One argument presented by debtors' attorneys and the Chapter 13 Standing Trustee to comply with both Roach's proscription against curing defaults under §§ 1322(b)(3) and (5) after a judgment of foreclosure has been entered, and the proscription contained in § 1322(b)(2) against modifying home mortgagee's claims, deals with the definition of "security interest" under the Bankruptcy Code. A "security interest" is defined under § 101(45) as "[a] lien created by an agreement." Subsection 1322(b)(2)'s ban on modification only applies when a claim is "secured only by a security interest in real property that is in the debtor's principal residence."

Debtors' attorneys argue that when the mortgagee obtained a judgment of foreclosure, the security interest was converted to a judicial lien, which is nonconsensual. Thus, the mortgagee no longer has a claim "secured only by a security interest," and the mortgagee's rights may be modified under § 1322(b)(2)'s own terms.

The debtors rely in part on the cases of Matter of Jordan, 5 B.R. 59 (Bankr.D.N.J. 1980) and Matter of Garner, 13 B.R. 799 (Bankr.S.D.N.Y.1981) as support for this proposition. In Matter of Jordan the debtor in a Chapter 13 proceeding filed a complaint against a judgment creditor for a declaration of the parties' rights. The creditor had obtained a judgment against the debtor in aribtration which was docketed in the Superior Court of New Jersey. A writ of execution was issued by the state court and a levy of the the real estate of the debtor made prior to the filing of the debtor's Chapter 13. The bankruptcy court held, inter alia, that a judicial lien, such as held by the creditor in that case was not a security interest as defined by the Bankruptcy Code, since it was not a "lien created by a security interest." Accordingly, the court held that the claim did not fall within the limitations of § 1322(b)(5) that prohibits modification of a claim secured only by a security interest in the debtor's principal residence. 5 B.R. at 63. In Garner, the Chapter 13 debtors defaulted on their mortgage and the mortgagee obtained a judgment of foreclosure prior to the date the debtor's filed their Chapter 13 petition.
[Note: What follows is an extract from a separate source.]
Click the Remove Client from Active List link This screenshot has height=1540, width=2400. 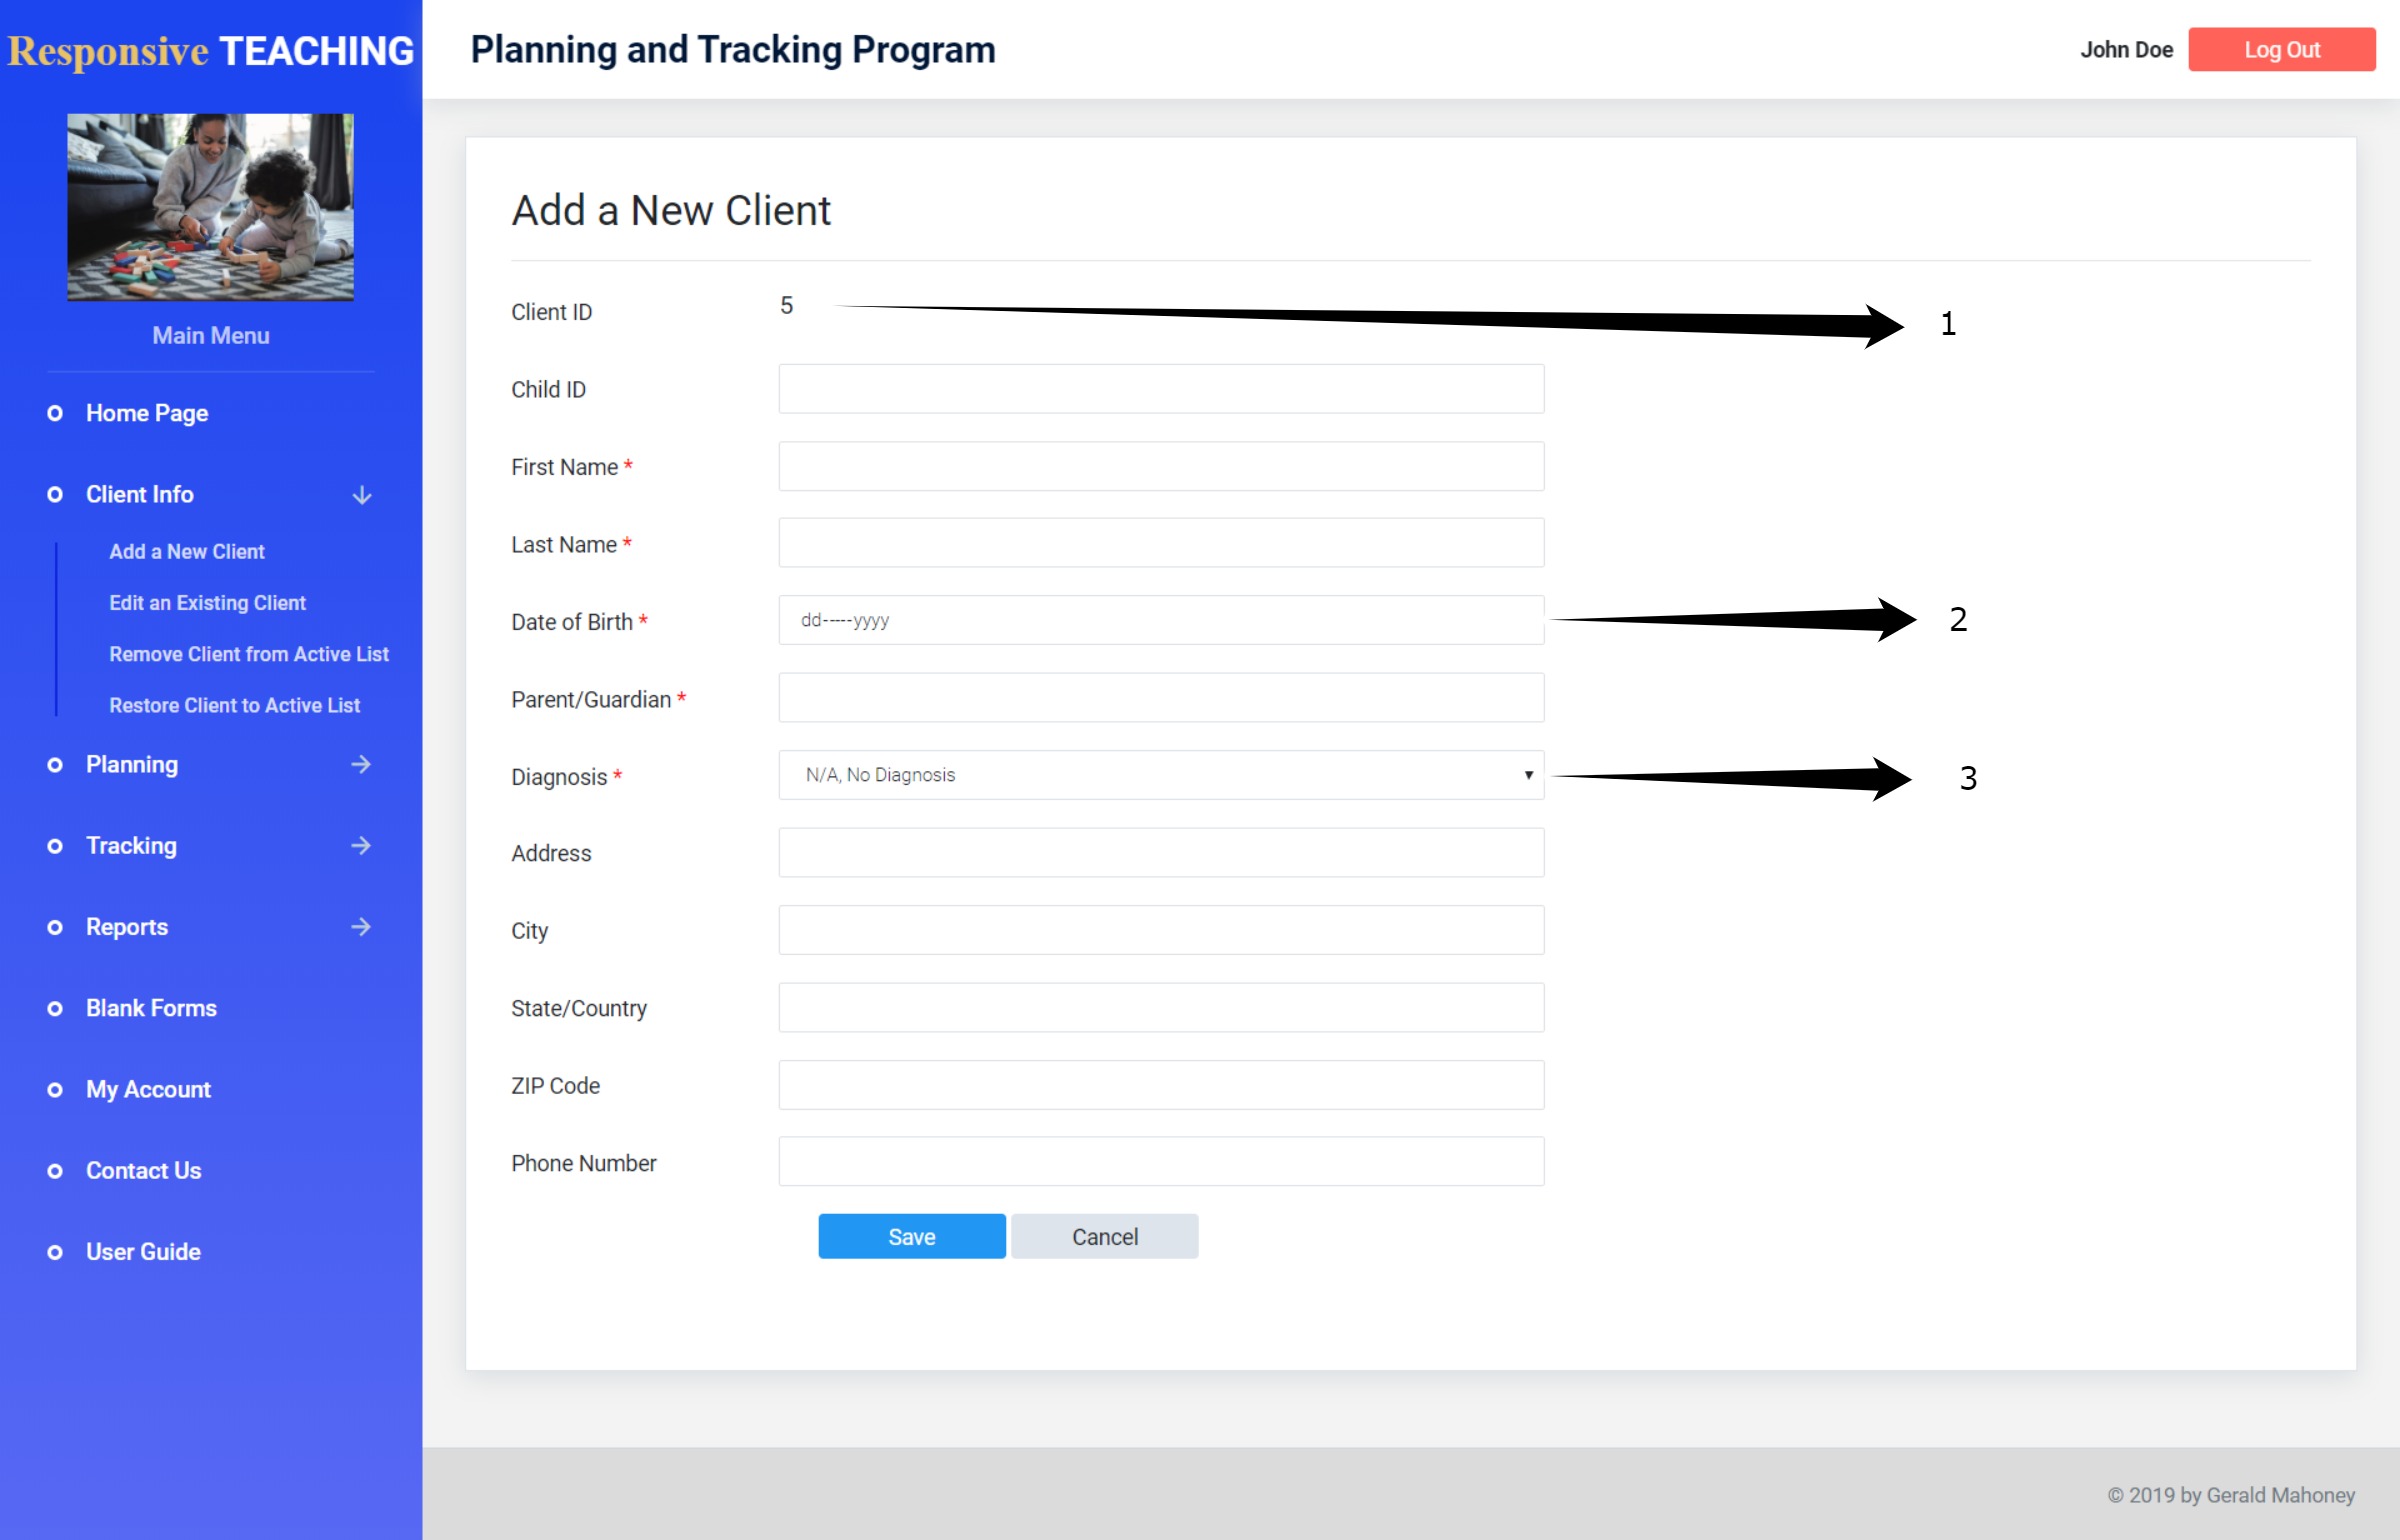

The debtor's sought to cram-down the value of the foreclosure judgment on the mortgagee through the plan under §§ 506(a)[37] and 1325(a)(5)[38]. The *375 court held that when the creditor obtained its rights under the foreclosure judgment it could no longer assert that its rights in the real estate were "secured only by a security interest" under an existing consensual mortgage and therefore was not subject to the proscription against modification contained in § 1322(b)(2).[39] 13 B.R. at 801.

This court cannot agree with the analysis espoused in Garner in light of the arguments espoused by those courts which have explicitly rejected such a reading of § 1322(b)(2). See e.g., In re Seidel, 752 F.2d 1382 (9th Cir.1985); In re Collins, 19 B.R. 209, 211 (Bankr.S.D.Fla.1982); In re Ivory, 32 B.R. 788, 793 (Bankr.D.Or.1983); First Financial Savings & Loan Association v. Winkler ("Winkler"), 29 B.R. 771, 775 (N.D.Ill.1983).

In the case of First Financial Savings and Loan Association v. Winkler, 29 B.R. 771 (N.D.Ill.1983), the district court affirmed an order of the bankruptcy court granting the mortgagee relief from the automatic stay of § 362 to continue foreclosure proceedings pending in the state court where the debtor filed his Chapter 13 petition after entry of judgment of foreclosure and sale, but four days prior to the expiration of the relevant redemption period under Illinois law. The court held that under § 108(b) of the Bankruptcy Code the debtor had no more than sixty days after the filing of the Chapter 13 petition to exercise his redemption right, and that that period having lapsed, the mortgagee was entitled to relief from the automatic stay. 29 B.R. at 775.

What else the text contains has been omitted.